All three come from one procedure: inject a controlled fault at a chosen point, follow it hop by hop across the wiring, and run the injection often enough that the containment rate arrives with error bars. The count of runs falls out of two things, how noisy the results are and how tight a bound you need. A single injection reports one outcome; a rate needs the repetition and the interval behind it. Propagation numbers carry the same intervals eval scores do, which is the footing that lets a lever’s measured gain mean anything.

To be explicit about our own stake: the site points toward a reliability profiler still ahead of launch, designed to inject controlled faults and report a bootstrap interval around the containment rate it measures. That is design intent and nothing more. Because no run has produced that number yet, this page claims none of its own, and every outside figure it cites lands on a source you can open and verify.

Who should skip reliability budgeting

This playbook earns its keep only under compounding. If you run a single agent with one tool call and no hand-offs, the chain is one step long, 0.95^1 is still 0.95, and there is no budget to spend; harden the one step and move on. The same holds for a short workflow whose only failures are transient timeouts, where retry with jitter alone closes the gap and the rest of the levers are overhead.
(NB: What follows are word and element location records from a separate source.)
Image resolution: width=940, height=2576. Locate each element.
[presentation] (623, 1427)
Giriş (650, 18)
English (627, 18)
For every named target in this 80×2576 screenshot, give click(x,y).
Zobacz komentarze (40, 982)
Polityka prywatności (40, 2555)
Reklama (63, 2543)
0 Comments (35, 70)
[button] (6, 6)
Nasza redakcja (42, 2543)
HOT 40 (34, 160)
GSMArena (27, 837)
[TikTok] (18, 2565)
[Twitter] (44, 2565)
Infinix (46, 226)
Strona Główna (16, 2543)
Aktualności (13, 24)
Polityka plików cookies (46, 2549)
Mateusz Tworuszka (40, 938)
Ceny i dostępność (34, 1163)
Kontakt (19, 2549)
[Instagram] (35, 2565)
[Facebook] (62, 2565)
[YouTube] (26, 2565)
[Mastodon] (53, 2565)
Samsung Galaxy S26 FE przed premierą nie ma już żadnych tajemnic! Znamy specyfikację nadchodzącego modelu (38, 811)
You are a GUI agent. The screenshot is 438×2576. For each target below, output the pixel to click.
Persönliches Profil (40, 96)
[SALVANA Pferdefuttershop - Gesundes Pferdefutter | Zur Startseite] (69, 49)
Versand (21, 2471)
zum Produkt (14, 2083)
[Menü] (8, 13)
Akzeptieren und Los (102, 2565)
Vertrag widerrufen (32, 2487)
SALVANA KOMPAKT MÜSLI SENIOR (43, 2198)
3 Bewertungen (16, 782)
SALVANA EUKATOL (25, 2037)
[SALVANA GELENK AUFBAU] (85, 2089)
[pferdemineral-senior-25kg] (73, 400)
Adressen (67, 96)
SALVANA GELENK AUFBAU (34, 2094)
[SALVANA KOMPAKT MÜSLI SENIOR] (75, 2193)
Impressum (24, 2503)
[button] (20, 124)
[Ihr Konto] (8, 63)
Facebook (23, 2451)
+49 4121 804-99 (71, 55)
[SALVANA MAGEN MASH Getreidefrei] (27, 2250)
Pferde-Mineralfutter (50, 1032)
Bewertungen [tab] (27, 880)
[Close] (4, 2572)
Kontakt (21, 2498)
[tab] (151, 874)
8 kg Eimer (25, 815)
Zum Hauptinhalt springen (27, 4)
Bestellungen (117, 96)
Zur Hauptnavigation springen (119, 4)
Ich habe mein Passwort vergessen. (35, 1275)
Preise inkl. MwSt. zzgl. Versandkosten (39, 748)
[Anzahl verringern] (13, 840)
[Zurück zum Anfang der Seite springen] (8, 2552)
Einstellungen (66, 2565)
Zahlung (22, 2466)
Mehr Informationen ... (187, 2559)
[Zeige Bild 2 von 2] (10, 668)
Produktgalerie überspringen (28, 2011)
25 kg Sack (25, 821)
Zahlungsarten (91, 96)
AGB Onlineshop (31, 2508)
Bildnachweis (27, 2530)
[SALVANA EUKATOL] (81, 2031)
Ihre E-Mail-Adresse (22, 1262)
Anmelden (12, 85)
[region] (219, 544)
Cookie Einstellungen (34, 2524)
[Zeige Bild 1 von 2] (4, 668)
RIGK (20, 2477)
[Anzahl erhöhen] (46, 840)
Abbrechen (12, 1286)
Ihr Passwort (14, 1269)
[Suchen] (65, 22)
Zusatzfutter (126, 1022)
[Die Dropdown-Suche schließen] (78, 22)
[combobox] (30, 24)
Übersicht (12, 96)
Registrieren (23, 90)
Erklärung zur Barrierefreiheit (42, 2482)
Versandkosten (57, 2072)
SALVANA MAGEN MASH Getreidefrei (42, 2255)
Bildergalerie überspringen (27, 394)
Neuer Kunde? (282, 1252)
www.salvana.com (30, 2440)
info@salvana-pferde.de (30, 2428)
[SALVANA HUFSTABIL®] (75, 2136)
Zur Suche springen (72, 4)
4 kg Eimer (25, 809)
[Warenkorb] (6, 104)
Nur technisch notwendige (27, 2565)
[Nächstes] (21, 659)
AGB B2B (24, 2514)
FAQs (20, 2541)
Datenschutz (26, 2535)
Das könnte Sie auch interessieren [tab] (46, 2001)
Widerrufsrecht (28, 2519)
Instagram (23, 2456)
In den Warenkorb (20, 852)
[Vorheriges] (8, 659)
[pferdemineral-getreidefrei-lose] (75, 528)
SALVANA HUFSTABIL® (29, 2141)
Budgeting starts paying when steps multiply, when the faults are semantic rather than transient, and when one wrong output reaches something you cannot take back. If that describes your system, the budget is already being spent, whether or not you are the one choosing where. The research program collects the propagation and containment measurements behind these levers, each shipped with its method and its interval the moment it exists.